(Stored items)
○ ○ ○ ○ ○ ○ ○

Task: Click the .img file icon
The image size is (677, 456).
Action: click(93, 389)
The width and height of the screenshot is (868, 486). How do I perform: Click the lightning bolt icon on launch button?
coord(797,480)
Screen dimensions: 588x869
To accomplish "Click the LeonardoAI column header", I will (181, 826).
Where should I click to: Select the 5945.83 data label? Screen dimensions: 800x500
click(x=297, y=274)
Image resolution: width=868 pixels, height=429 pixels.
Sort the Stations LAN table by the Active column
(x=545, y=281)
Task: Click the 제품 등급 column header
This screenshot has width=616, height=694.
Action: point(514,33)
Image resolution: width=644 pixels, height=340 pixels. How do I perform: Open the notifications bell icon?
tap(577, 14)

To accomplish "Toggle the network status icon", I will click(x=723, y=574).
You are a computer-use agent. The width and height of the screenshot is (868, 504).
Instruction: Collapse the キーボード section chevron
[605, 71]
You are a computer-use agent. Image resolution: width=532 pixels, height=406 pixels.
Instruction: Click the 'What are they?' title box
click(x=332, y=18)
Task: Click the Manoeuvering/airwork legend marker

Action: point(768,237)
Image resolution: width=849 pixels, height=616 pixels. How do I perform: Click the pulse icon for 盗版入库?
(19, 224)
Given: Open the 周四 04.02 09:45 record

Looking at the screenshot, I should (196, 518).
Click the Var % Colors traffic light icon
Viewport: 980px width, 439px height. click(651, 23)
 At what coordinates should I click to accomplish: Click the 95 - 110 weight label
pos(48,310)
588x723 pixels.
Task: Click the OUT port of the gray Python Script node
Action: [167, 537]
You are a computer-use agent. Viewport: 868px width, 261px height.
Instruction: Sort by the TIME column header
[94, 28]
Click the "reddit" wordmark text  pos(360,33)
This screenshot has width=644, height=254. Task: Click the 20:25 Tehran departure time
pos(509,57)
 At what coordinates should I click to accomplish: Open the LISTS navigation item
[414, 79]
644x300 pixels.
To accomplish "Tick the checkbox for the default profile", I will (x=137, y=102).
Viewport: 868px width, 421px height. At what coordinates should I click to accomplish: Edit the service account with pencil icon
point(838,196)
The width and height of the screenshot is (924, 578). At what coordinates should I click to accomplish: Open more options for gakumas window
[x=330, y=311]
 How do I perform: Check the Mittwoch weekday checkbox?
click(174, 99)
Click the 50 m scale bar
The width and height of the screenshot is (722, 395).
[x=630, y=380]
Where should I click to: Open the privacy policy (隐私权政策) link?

○ ○ ○ ○ ○ ○ ○

- **GOAL OF THE EXERCISE**: Among the records above, only the lines between the line holding "Where should I click to: Select" and the line holding "You are a computer-use agent. Viewport: 868px", inclusive, are to be output, exactly as written.

- **ANSWER BELOW**:
Where should I click to: Select the 5945.83 data label? Screen dimensions: 800x500
click(x=297, y=274)
Image resolution: width=868 pixels, height=429 pixels.
Sort the Stations LAN table by the Active column
(x=545, y=281)
Task: Click the 제품 등급 column header
This screenshot has width=616, height=694.
Action: point(514,33)
Image resolution: width=644 pixels, height=340 pixels. How do I perform: Open the notifications bell icon?
tap(577, 14)

To accomplish "Toggle the network status icon", I will click(x=723, y=574).
You are a computer-use agent. The width and height of the screenshot is (868, 504).
Instruction: Collapse the キーボード section chevron
[605, 71]
You are a computer-use agent. Image resolution: width=532 pixels, height=406 pixels.
Instruction: Click the 'What are they?' title box
click(x=332, y=18)
Task: Click the Manoeuvering/airwork legend marker

Action: point(768,237)
Image resolution: width=849 pixels, height=616 pixels. How do I perform: Click the pulse icon for 盗版入库?
(19, 224)
Given: Open the 周四 04.02 09:45 record

Looking at the screenshot, I should (196, 518).
Click the Var % Colors traffic light icon
Viewport: 980px width, 439px height. click(651, 23)
 At what coordinates should I click to accomplish: Click the 95 - 110 weight label
pos(48,310)
588x723 pixels.
Task: Click the OUT port of the gray Python Script node
Action: [167, 537]
You are a computer-use agent. Viewport: 868px width, 261px height.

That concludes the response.